▶ **Consegne**
• A. Riscrivi il tratto del brano sulla Passione secondo Marco che va da "Questi eventi, che" fino a "Settimana Santa.", sostituendo "umile" con "mite".
• B. Nel brano sulla Passione secondo Marco, in quale luogo Gesù dà libero sfogo all'angoscia dicendo «La mia anima è triste fino alla morte»?
• C. Prosegui il commento sulla Passione secondo Marco a partire dall'ultima frase riportata.

IL RACCONTO DELLA PASSIONE DI GESÙ
secondo l’Evangelista Marco

In questa Domenica delle Palme e della Passione del Signore, la Chiesa ci
pone innanzi – come due ante di un dittico – l’ingresso trionfale di Cristo in
Gerusalemme e il racconto della sua passione e morte.
Questi eventi, che sulle prime sembrano contraddirsi, sono in realtà strettamente collegati:
Gesù entra in Gerusalemme come un re umile e pacifico per celebrare la sua
Pasqua di morte e risurrezione, ossia il suo passaggio da questo mondo al
Padre, dal trono della croce a quello della gloria divina che da sempre gli
appartiene.
Dal racconto della passione e morte di Gesù tramandatoci dall’evangelista
Marco estraiamo tre piste di lettura che ci aiutino ad entrare nel vivo della
Settimana Santa.

1.Una prima pista di lettura si concentra sulla motivazione per cui Gesù si è
volontariamente sottoposto alla passione e alla morte di croce. Troviamo
questa motivazione nelle parole dell’istituzione dell’eucaristia. Durante l’ultima
cena – come abbiamo sentito – nell’atto di spezzare il pane e di versare il vino
– simboli del suo corpo e del suo sangue che di lì a poco avrebbe offerto sulla
croce – Gesù anticipa il motivo della sua passione e morte. Infatti, dopo aver
benedetto il calice del vino e dopo averlo dato ai suoi apostoli perché ne
bevessero, aggiunge: «Questo è il mio sangue (…) versato per molti». È in
questa espressione, “per molti”, che va cercata la ragione profonda del
sacrificio di Gesù sulla croce, espressione che va intesa in modo aperto e
inclusivo, poiché con la sua morte Gesù ha voluto che “tutti” fossero salvati (cf.
1Tim 2,4). Quel suo morire “per” noi uomini rappresenta, dunque, il segno di
una radicale donazione che se raggiunge il suo apice sul Calvario, aveva di
fatto già contrassegnato e guidato l’intera esistenza di Gesù. Tutta la sua vita,
dall’inizio alla fine, è stata, infatti, una “vita donata”, una vita, cioè, interamente
e continuamente vissuta come un’oblazione di amore per la salvezza del
mondo.

2.Una seconda pista di lettura è individuabile nel contrasto tra Gesù che fa
gratuitamente dono della propria vita e l’esperienza dell’abbandono, della
solitudine e del tradimento. Si pensi, ad esempio, all’ultima cena – un
momento di convivialità gioiosa, intima e amicale – viz-à-viz l’agonia dolorosa
nell’orto degli Ulivi, dove Gesù darà libero sfogo all’angoscia che l’opprime:
«La mia anima è triste fino alla morte» (Mc 14,34).
Tale esperienza si è rivelata per Gesù ancor più lacerante per il fatto che
all’abbandono esteriore degli uomini, in particolare dei suoi discepoli, si
associava il sentimento di sentirsi abbandonato anche dal Padre suo, come si
evince dal grido: «Dio mio, Dio mio, perché mi hai abbandonato?» (Mc 15,34).

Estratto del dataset
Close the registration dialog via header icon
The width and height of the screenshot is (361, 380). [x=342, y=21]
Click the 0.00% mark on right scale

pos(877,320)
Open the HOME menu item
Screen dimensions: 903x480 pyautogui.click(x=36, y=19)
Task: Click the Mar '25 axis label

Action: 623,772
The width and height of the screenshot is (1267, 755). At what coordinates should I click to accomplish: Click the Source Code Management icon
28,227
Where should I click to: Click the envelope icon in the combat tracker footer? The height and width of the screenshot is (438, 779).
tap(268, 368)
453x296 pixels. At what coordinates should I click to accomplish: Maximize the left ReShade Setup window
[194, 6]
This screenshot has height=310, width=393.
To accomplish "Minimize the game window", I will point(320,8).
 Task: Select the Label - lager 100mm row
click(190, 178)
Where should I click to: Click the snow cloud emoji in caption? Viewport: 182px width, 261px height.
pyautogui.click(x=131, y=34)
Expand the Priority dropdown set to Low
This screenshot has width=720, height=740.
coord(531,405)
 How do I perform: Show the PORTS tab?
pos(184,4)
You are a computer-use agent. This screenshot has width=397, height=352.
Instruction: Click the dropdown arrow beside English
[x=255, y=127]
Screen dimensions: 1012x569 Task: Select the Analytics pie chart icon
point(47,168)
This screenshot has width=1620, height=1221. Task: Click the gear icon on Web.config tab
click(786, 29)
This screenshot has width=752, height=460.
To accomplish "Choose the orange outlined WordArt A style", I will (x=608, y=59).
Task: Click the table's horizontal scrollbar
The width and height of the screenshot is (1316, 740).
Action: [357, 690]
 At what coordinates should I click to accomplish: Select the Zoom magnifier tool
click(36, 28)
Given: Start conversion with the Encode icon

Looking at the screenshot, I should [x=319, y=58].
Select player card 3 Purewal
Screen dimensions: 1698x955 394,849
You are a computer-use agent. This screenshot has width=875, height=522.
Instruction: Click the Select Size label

▶ **Risposte attese**
• A.
Questi eventi, che sulle prime sembrano contraddirsi, sono in realtà strettamente collegati:
Gesù entra in Gerusalemme come un re mite e pacifico per celebrare la sua
Pasqua di morte e risurrezione, ossia il suo passaggio da questo mondo al
Padre, dal trono della croce a quello della gloria divina che da sempre gli
appartiene.
Dal racconto della passione e morte di Gesù tramandatoci dall’evangelista
Marco estraiamo tre piste di lettura che ci aiutino ad entrare nel vivo della
Settimana Santa.

• B. Nell'orto degli Ulivi.

• C.
Tuttavia, nonostante questa esperienza intima e lancinante che, come uomo,
doveva necessariamente attraversare, Gesù non verrà meno al disegno di
amore e di salvezza che Dio aveva per l’umanità e, non rifuggendo
dall’immolarsi sulla croce per esso, lo porterà a compimento attraverso il dono
totale di sé.

3.Sulla scia di quanto detto vi è, infine, una terza pista di lettura che, ancora
una volta, tocca la persona di Gesù a un livello sia esteriore sia interiore. Se a
un primo sguardo egli sembra essere in balia degli uomini e sembra subire
passivamente gli eventi che lo riguardano (è consegnato, abbandonato,
vilipeso, torturato e crocifisso), interiormente Egli rimane, invece, attivissimo.
Gesù non smette, cioè, di essere fino in fondo protagonista degli avvenimenti
che lo toccano da vicino, affrontandoli liberamente e alla luce di una perfetta
consonanza con la volontà del Padre.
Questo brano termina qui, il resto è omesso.